━━━ Task input ━━━

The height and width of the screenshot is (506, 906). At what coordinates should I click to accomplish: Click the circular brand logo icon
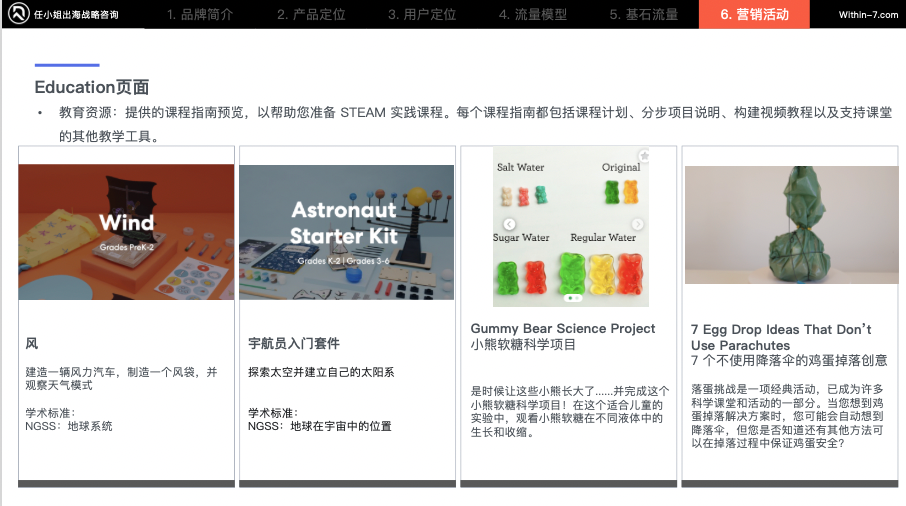[x=18, y=13]
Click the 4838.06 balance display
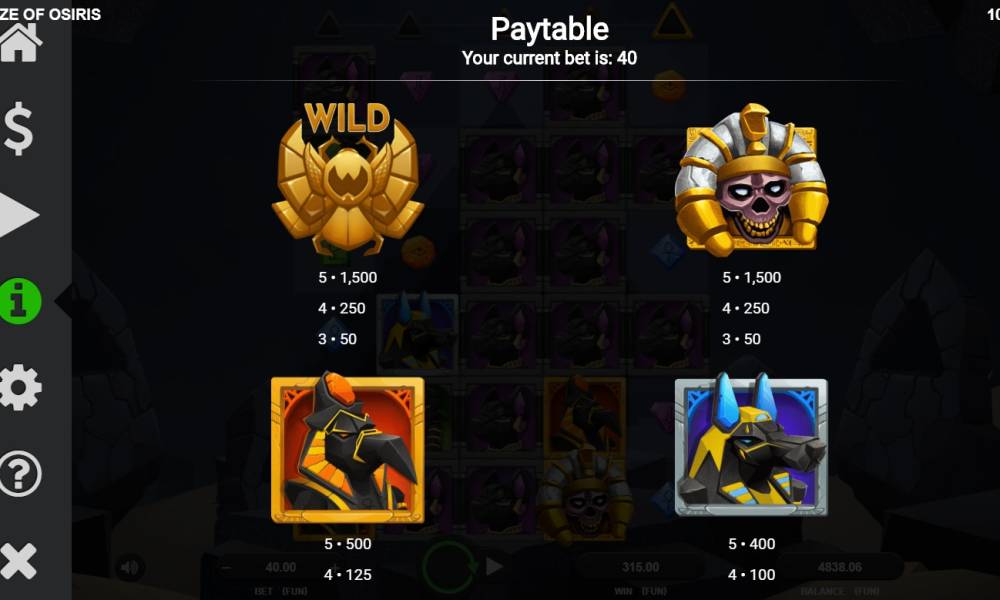 point(839,566)
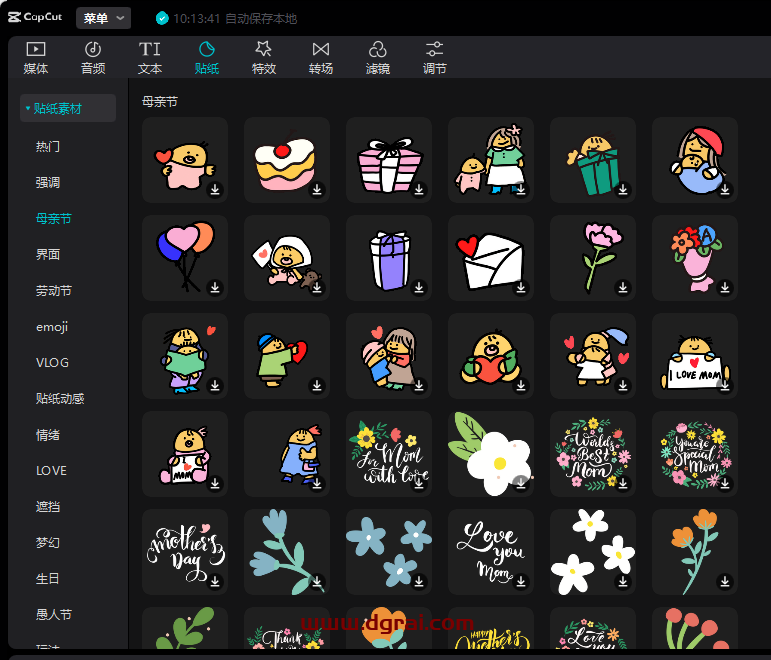Screen dimensions: 771x660
Task: Open the 文本 (Text) tool icon
Action: click(x=150, y=49)
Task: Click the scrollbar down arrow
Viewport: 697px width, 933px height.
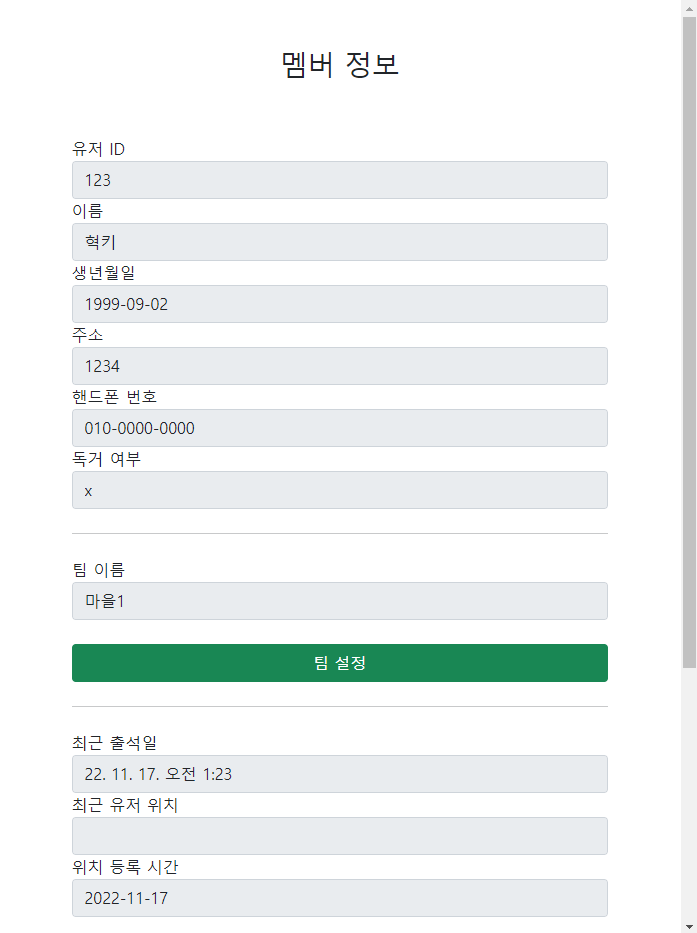Action: pos(690,926)
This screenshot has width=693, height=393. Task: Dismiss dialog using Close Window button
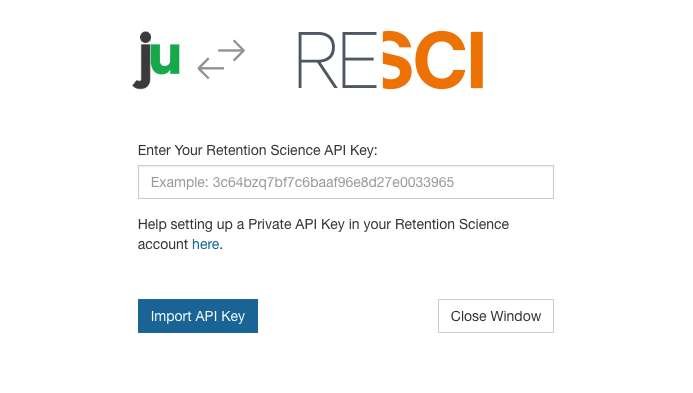point(496,316)
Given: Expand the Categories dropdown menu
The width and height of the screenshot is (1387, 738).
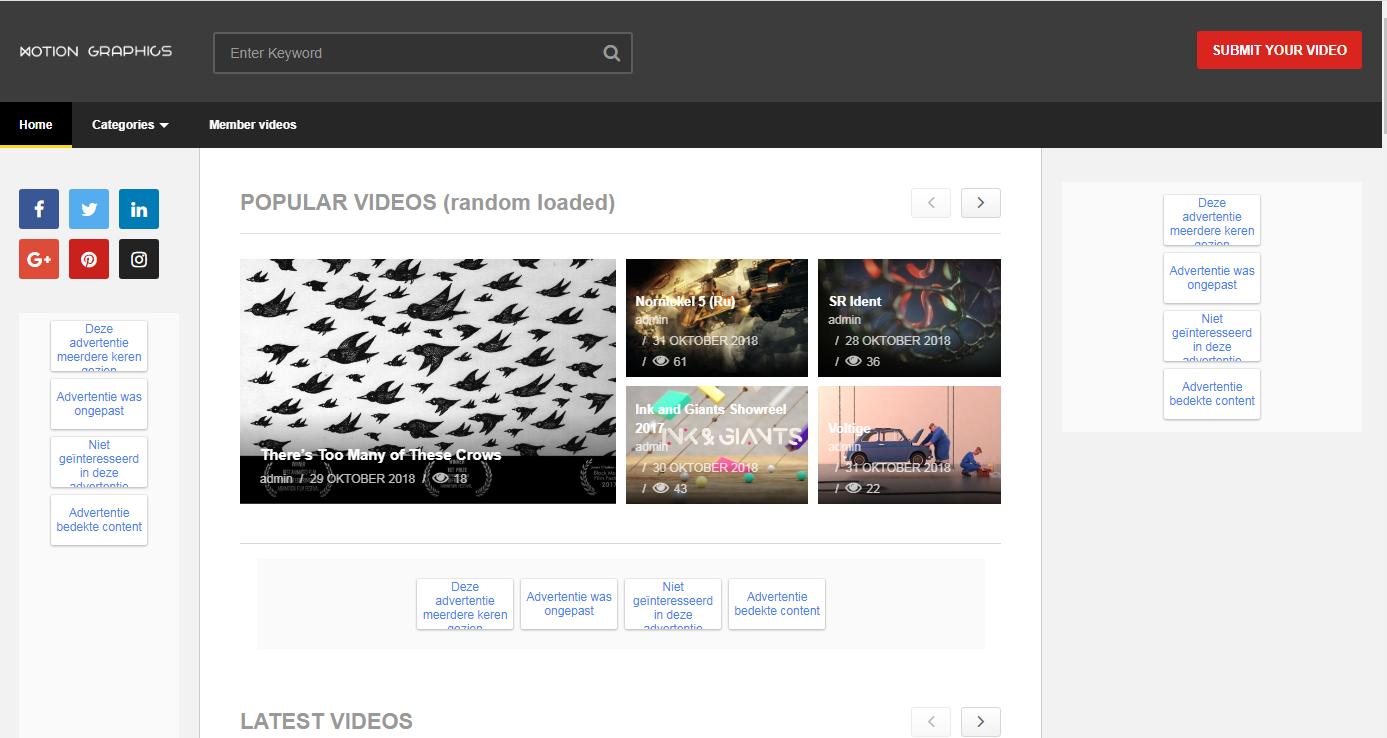Looking at the screenshot, I should click(x=130, y=125).
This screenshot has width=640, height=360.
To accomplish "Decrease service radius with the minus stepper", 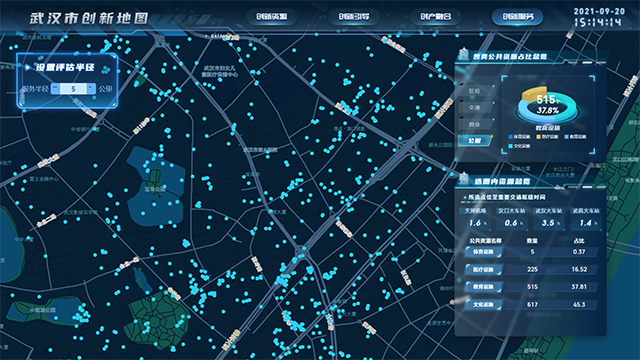I will point(56,88).
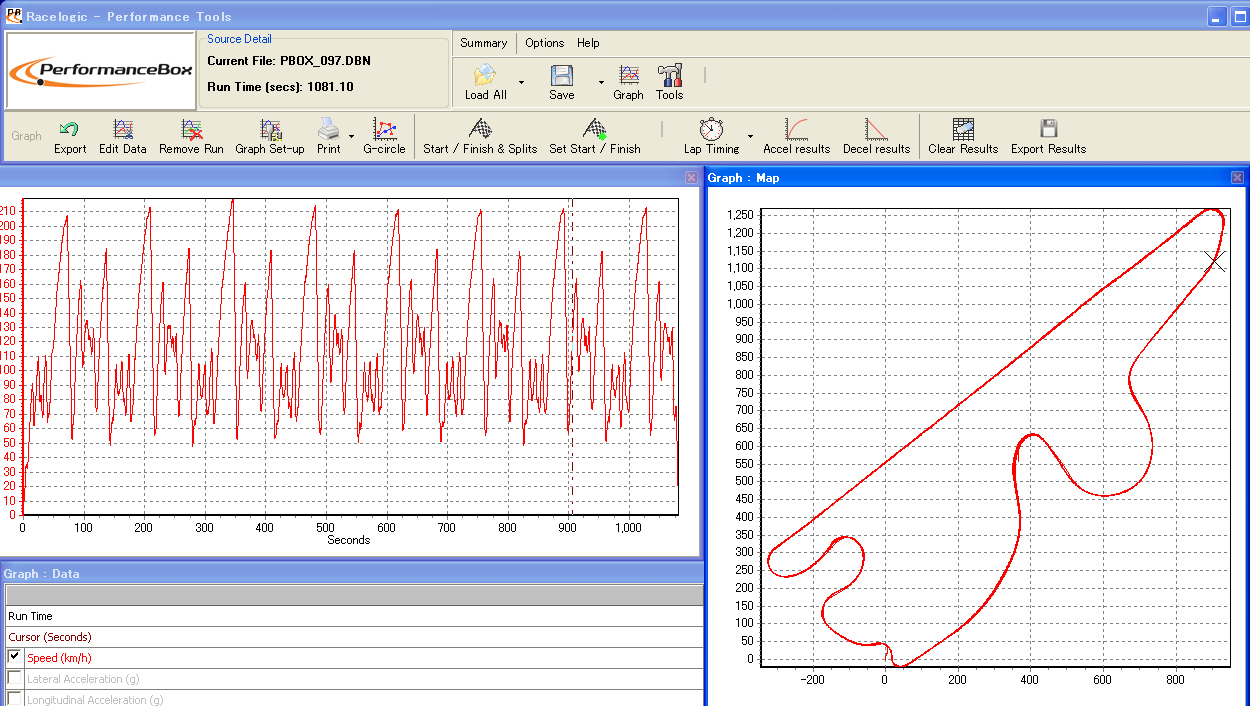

━━━

● **Assignment**
The reply should hold the lines from the top of the records through the line containing "Task: Click the scrollbar down arrow", reproduced exactly, and no pictures.

● **Answer for this exercise**
The height and width of the screenshot is (506, 906). At what coordinates should I click to accomplish: Click the circular brand logo icon
[x=18, y=13]
Click the 4838.06 balance display
 point(839,566)
Screen dimensions: 771x660
Task: Open the 文本 (Text) tool icon
Action: click(x=150, y=49)
Task: Click the scrollbar down arrow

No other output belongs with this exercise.